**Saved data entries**
▬▬▬▬▬▬▬▬▬▬

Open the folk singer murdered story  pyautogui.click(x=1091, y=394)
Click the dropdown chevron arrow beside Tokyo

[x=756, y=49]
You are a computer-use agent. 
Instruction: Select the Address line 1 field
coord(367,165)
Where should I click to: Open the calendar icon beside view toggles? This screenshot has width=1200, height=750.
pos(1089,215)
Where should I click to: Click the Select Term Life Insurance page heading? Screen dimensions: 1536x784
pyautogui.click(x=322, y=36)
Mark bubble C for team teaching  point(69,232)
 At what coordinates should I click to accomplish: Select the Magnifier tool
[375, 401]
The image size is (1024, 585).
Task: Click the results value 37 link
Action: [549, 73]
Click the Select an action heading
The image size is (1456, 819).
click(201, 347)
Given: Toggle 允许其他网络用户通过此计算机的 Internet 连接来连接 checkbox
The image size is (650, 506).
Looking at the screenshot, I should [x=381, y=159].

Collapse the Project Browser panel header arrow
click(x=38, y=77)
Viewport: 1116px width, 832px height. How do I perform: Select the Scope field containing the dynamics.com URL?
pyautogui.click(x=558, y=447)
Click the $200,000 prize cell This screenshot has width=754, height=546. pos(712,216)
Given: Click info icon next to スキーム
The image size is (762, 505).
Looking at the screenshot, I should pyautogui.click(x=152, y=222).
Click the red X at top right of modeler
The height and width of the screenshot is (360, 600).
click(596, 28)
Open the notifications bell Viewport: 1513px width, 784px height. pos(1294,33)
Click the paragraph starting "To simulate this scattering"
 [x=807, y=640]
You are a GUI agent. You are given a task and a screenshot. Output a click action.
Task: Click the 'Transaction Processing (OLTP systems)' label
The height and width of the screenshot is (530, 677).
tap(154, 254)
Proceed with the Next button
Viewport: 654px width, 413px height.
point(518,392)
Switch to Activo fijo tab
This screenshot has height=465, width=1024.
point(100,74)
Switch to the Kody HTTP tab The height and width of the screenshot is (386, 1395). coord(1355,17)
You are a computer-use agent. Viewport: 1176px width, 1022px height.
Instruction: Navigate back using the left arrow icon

▬▬▬▬▬▬▬▬▬▬

Transcribe, word for word, every line from the one containing "Task: Click the 'Transaction" through the final line of the entries, and nothing else.

**RESULT OF THE TASK**
Task: Click the 'Transaction Processing (OLTP systems)' label
The height and width of the screenshot is (530, 677).
tap(154, 254)
Proceed with the Next button
Viewport: 654px width, 413px height.
point(518,392)
Switch to Activo fijo tab
This screenshot has height=465, width=1024.
point(100,74)
Switch to the Kody HTTP tab The height and width of the screenshot is (386, 1395). coord(1355,17)
You are a computer-use agent. Viewport: 1176px width, 1022px height.
Instruction: Navigate back using the left arrow icon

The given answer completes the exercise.